### Extrait du texte
============================================================

C’est un travail à faire en concertation avec tous les acteurs, là aussi. Plusieurs réunions de concertation sont prévues dans les semaines qui viennent, notamment avec les communes. Je garde mon cap, celui de l’ambition et du réalisme. Mais je ne veux pas faire d’effets d’annonce. Nous allons bâtir ensemble nos objectifs, nous afficherons des chiffres précis dans le PLH, donc, courant 2022.

La métropole AMP a répondu à l’appel à manifestation d’intérêt (AMI) lancé par l’Etat pour être territoire d‘accélération du plan Logement d’abord. Pour quelles raisons ?

Nous l’avons fait conjointement avec la Ville de Marseille. D’abord, parce qu’une métropole de la taille et de l’importance d’Aix-Marseille-Provence se doit de participer à des efforts nationaux lorsqu’ils sont demandés. Ensuite, parce que, je le disais à l’instant, toute notre stratégie en matière de logement consiste à jouer sur tous les leviers possibles. La philosophie de l’action Logement d’abord est de toucher un public qui a besoin qu’on agisse, un public trop précaire pour être en capacité de se prendre en main seul. Nous sommes dans les prémisses d’un parcours résidentiel à reconstruire et c’est essentiel.

============================================================

### Données fournies
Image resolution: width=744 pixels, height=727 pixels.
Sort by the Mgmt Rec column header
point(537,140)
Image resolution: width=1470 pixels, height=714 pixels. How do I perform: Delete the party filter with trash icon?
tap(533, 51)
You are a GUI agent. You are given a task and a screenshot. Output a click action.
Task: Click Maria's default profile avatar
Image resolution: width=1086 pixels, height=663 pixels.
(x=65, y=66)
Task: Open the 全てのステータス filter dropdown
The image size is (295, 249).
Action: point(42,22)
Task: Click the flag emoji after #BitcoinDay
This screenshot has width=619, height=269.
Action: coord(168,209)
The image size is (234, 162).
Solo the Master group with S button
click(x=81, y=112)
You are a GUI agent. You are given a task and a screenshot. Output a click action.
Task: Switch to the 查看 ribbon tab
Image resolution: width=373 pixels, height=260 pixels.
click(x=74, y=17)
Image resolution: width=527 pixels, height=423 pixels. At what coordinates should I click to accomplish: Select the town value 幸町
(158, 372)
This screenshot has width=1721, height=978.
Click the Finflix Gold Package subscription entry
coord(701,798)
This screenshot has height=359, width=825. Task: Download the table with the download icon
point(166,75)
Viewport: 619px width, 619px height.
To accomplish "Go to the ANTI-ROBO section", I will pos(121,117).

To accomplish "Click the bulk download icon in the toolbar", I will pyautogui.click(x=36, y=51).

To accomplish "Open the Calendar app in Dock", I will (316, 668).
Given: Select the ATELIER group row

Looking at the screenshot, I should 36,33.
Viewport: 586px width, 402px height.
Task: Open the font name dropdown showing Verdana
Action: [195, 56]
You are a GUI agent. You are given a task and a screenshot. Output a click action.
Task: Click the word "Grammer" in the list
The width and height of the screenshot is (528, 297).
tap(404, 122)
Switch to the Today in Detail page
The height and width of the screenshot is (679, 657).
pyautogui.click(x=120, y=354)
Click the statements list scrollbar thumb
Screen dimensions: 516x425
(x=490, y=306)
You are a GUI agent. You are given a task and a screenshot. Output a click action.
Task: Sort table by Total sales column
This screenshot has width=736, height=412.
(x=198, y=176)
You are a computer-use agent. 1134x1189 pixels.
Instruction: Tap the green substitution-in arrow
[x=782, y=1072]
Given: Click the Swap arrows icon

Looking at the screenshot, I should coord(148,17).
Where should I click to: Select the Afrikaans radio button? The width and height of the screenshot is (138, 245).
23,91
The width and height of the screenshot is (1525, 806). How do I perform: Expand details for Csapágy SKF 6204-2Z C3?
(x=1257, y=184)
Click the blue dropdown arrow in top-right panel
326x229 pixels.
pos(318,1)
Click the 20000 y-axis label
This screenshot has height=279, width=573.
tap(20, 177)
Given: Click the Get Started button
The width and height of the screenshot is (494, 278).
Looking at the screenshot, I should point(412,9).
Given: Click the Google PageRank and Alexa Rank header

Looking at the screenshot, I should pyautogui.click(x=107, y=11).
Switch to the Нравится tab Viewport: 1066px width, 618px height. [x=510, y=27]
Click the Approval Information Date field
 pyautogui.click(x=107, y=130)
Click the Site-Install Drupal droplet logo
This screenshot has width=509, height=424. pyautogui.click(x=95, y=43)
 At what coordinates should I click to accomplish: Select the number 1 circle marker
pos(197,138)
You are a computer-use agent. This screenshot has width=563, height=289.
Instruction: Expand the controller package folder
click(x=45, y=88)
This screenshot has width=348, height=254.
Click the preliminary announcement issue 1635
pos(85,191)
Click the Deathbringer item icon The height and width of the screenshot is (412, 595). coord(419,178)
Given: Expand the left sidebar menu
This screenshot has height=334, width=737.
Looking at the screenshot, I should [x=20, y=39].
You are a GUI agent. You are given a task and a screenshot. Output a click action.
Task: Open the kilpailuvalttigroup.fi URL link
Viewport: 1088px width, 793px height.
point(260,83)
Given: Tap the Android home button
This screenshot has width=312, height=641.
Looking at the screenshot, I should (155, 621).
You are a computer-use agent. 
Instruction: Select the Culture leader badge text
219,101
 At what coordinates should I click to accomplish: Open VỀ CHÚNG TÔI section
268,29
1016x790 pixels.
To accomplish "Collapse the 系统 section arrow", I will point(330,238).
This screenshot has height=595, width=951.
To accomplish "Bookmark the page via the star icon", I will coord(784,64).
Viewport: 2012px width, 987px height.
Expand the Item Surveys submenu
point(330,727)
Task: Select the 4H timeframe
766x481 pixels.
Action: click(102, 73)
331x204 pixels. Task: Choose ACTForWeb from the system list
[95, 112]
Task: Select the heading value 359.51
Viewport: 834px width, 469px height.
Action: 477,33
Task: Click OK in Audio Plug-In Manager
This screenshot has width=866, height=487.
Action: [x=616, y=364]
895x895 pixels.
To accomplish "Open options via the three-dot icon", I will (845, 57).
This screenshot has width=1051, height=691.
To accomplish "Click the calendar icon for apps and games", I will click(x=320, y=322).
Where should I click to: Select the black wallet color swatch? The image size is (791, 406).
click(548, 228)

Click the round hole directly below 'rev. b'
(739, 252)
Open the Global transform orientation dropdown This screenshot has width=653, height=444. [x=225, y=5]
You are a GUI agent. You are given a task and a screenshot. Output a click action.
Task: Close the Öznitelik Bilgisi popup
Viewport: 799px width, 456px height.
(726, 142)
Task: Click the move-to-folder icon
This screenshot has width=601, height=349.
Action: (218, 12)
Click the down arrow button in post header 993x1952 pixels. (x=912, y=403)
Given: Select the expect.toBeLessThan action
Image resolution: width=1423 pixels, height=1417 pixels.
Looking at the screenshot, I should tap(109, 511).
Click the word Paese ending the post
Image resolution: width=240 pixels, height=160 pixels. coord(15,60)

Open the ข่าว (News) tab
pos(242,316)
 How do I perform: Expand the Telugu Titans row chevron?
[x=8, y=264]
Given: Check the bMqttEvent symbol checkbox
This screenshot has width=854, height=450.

============================================================

### Liste des consignes
A. Recopiez, dans l'extrait sur la politique du logement, le passage qui commence par « C’est un travail » et se poursuit jusqu'à « Pour quelles raisons ? ».
B. D'après l'extrait sur la politique du logement, au cours de quelle année des chiffres précis seront-ils affichés dans le PLH ?
C. Reprenez l'extrait sur la politique du logement après sa dernière phrase et poursuivez-le.
Ces données proviennent d'une autre source.

### Corrigé par consigne
A.
C’est un travail à faire en concertation avec tous les acteurs, là aussi. Plusieurs réunions de concertation sont prévues dans les semaines qui viennent, notamment avec les communes. Je garde mon cap, celui de l’ambition et du réalisme. Mais je ne veux pas faire d’effets d’annonce. Nous allons bâtir ensemble nos objectifs, nous afficherons des chiffres précis dans le PLH, donc, courant 2022.

La métropole AMP a répondu à l’appel à manifestation d’intérêt (AMI) lancé par l’Etat pour être territoire d‘accélération du plan Logement d’abord. Pour quelles raisons ?

B. Courant 2022.

C.
Et puis, la démarche Logement d’abord ne peut être réussie que si tous les acteurs concernés se coordonnent, les élus, les collectivités locales, les opérateurs, les associations d’accompagnement social et les bailleurs. C’est une démarche partenariale que je veux mettre en avant à tous les niveaux de la production de logements sociaux.

Enfin, ce qui ne gâche rien, cet AMI va nous permettre d’accéder à de nouveaux financements et d’avancer dans la bonne direction.

La lutte contre l’habitat indigne fait partie de vos responsabilités en tant que vice-président. On sait que la rénovation des centres anciens dégradés est un challenge important sur le territoire de la métropole, et pas seulement à Marseille. Quelles actions envisagez-vous ?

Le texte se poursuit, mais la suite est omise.